On one of the Strava sites, it is possible to click on a frequently used jogging route and see who runs the route and at what times. One Strava user demonstrated how to use the map and Google to identify by name a U.S. Army major and his running route at a base in Afghanistan.
On another Internet site, it is possible to establish the names and home towns of individuals who have signed up for a social sharing network where runners post their routes and speeds. One popular route on a base in Iraq has been nicknamed “Base Perimeter” by the U.S. runners who regularly use it. Another outside the big U.S. base in Kandahar, Afghanistan, is called “Sniper Alley.”
The U.S. military said in an emailed response to questions from The Post on Monday that new technologies pose challenges that are constantly being reviewed.
“The rapid development of new and innovative information technologies enhances the quality of our lives but also poses potential challenges to operational security and force protection. We constantly refine policies and procedures to address such challenges,” said the Central Command press office in Kuwait, which speaks for the U.S.-led coalition against the Islamic State. Some of the most readily identifiable bases exposed by the Strava data are in remote locations in Syria and Iraq, where U.S. forces are battling the Islamic State.
The existing rules on the privacy settings relating to devices such as fitness trackers are being “refined” and commanders at bases are being urged to enforce existing rules governing their use, the statement added.
“The Coalition is in the process of implementing refined guidance on privacy settings for wireless technologies and applications, and such technologies are forbidden at certain Coalition sites and during certain activities,” the statement said. “We will not divulge specific tactics, techniques and procedures. However, we have confidence in our commanders’ abilities to enforce established policies that enhance force protection and operational security with the least impact to our personnel.”
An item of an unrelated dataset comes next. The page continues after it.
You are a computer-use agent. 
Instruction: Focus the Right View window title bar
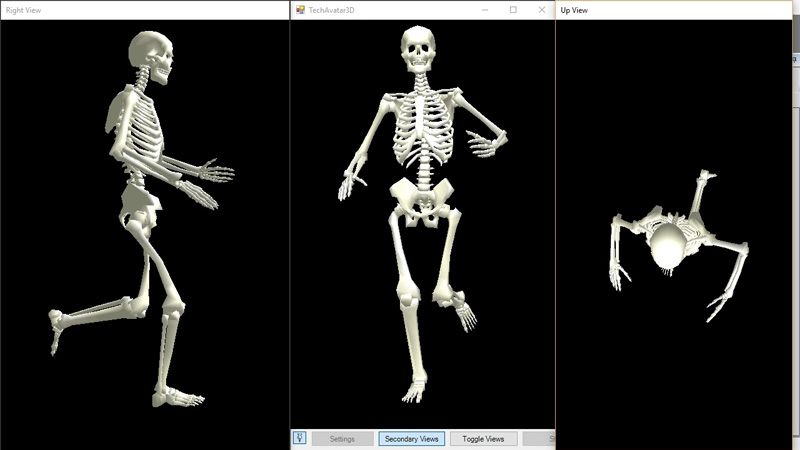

Strava issued a new statement saying that it takes the safety of its users seriously. The company “is committed to working with military and government officials to address sensitive areas that might appear,” the statement said. Strava had originally responded to the allegations by saying that users should check their privacy settings.
The public availability of the data represents “a potential catastrophe,” said Nathaniel Raymond, director of the Signal Program on Human Security and Technology at the Harvard School of Public Health. He researches the use of data technology for humanitarian workers around the world and said he has been warning for years of the dangers of the GPS data that is gathered and stored by companies such as Strava.
He said he used the map to pinpoint the jogging route he used to take when he served with U.N. peacekeepers in South Sudan in 2015. The route is evidently still being used by peacekeepers deployed there. Since Sunday, he and his team have used the other Strava sites to identify the names and daily routines of eight foreigners working for aid agencies and the United Nations in the Somali capital Mogadishu, one of the most dangerous cities in the world.
“The focus of this story has been soldiers and spies, but we are also talking about humanitarian workers. If you look at what we saw in Mogadishu and you are al-Shabab, you get a pretty good idea of who the foreigners are and where they are working,” he said, referring to the name of the al-Qaeda affiliate in Somalia.
“Once you can identify individuals the data becomes a lot more valuable,” said Tobias Schneider, a Berlin-based security analyst who has identified the names of 573 people who jog every morning around the parking lot of the headquarters of British intelligence, making it highly likely they work for the agency. “You could for example identify somebody who works at a known secret facility and then track his movements to other facilities through which he may rotate.”
The realization that the data posted by Strava contained sensitive information was made by chance by an Australian undergraduate student, Nathan Ruser, who used the company’s publicly available map to identify the perimeters of U.S. military bases in places such as northeast Syria. At one of the sites of a U.S.-led coalition base, it is possible to see that personnel regularly run along the top of a nearby dam.
One problem is that there is no clear regulatory or legal framework for companies such as Strava that collect information on individuals using newly available technologies, said Raymond.
“The duty of care for companies like Strava is not clearly defined. Companies like Facebook and Strava who collect this data don’t have clear regulations about what their liability or responsibility is,” he said. “And for users, what is the minimum viable level of knowledge that an individual user needs to have so that they can safely use these products?”
Children using GPS-guided toys and people using dating applications are among other people whose whereabouts could potentially be tracked, he said.
“We actually don’t have regulation that enables people to think about these issues,” he said. “The question is, what else has been breached?”